══ Testo dell'esercizio
Il trasferimento automatico delle controindicazioni antimafia può escludersi, infatti, solo qualora dall'esame dei contatti tra le società emerga il carattere del tutto episodico, remoto o inconsistente delle relazioni d'impresa.

La Redazione

Una società veniva raggiunta da un'informativa interdittiva antimafia adottata dalla Prefettura di Napoli sulla base del fatto che essa possedesse alcune “partecipazioni” presso altra società ritenuta caratterizzata da elementi di disvalore antimafia.
A seguito dell'impugnazione dell'informativa per difetto di istruttoria e di motivazione, il TAR Napoli respingeva il ricorso, dunque la società si rivolge al Consiglio di Stato.

Con la sentenza n. 7890 del 25 novembre 2021, il Consiglio di Stato dichiara l'appello infondato, rilevando che uno degli indici del tentativo di infiltrazione mafiosa all'interno dell'attività di impresa è proprio l'instaurazione di rapporti commerciali o associativi tra un'impresa ed una società già ritenuta esposta al rischio di influenza criminale, a causa della significatività assunta da cointeressanze economiche particolarmente pregnanti. Tale rapporto, infatti, giustifica da solo l'emanazione di un'interdittiva antimafia, poiché è in grado di fondare il convincimento (anche solo in termini probabilistici) che l'impresa controindicata trasmetta all'altra il suo corredo di controindicazioni antimafia, presumendo che essa scelga un partner già colluso o comunque permeabile agli interessi criminali a cui essa resta assoggettata.
Del resto, anche la Corte Costituzionale, con la sentenza n. 57/2020, aveva già affermato che le situazioni indiziarie possono di per sé supportare il provvedimento interdittivo, come ad esempio:

  • Provvedimenti “sfavorevoli” del giudice penale;
  • Rapporti di parentela, contatti o rapporti di frequentazione, conoscenza, colleganza o amicizia;
  • Vicende anomale nella struttura formale dell'impresa e nella sua gestione, ivi incluse campagne antimafia o antiriciclaggio allo scopo di mostrare un “volto di legalità” atto ad abbattere sospetti sintomatici di una contaminazione mafiosa.

Ora, il Consiglio di Stato ribadisce che per la legittima adozione di un provvedimento interdittivo basta la contiguità soggiacente agli ambienti della criminalità organizzata, non essendo quindi necessaria la contiguità compiacente, nella quale si rinvengono condotte ambigue tenute da operatori che, seppur apparentemente estranei ad associazioni mafiose, si pongono su una linea di confine tra la legalità e l'illegalità in sede di esercizio della propria attività d'impresa.
════
Trascrivi senza modifiche il brano del testo sull'interdittiva antimafia che va da "Una società veniva" fino a "Consiglio di Stato.", quest'ultimo incluso.
══ Dati disponibili
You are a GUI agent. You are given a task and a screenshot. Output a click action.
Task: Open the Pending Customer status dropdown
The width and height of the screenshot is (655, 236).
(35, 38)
════
▶ Risultato del compito
Una società veniva raggiunta da un'informativa interdittiva antimafia adottata dalla Prefettura di Napoli sulla base del fatto che essa possedesse alcune “partecipazioni” presso altra società ritenuta caratterizzata da elementi di disvalore antimafia.
A seguito dell'impugnazione dell'informativa per difetto di istruttoria e di motivazione, il TAR Napoli respingeva il ricorso, dunque la società si rivolge al Consiglio di Stato.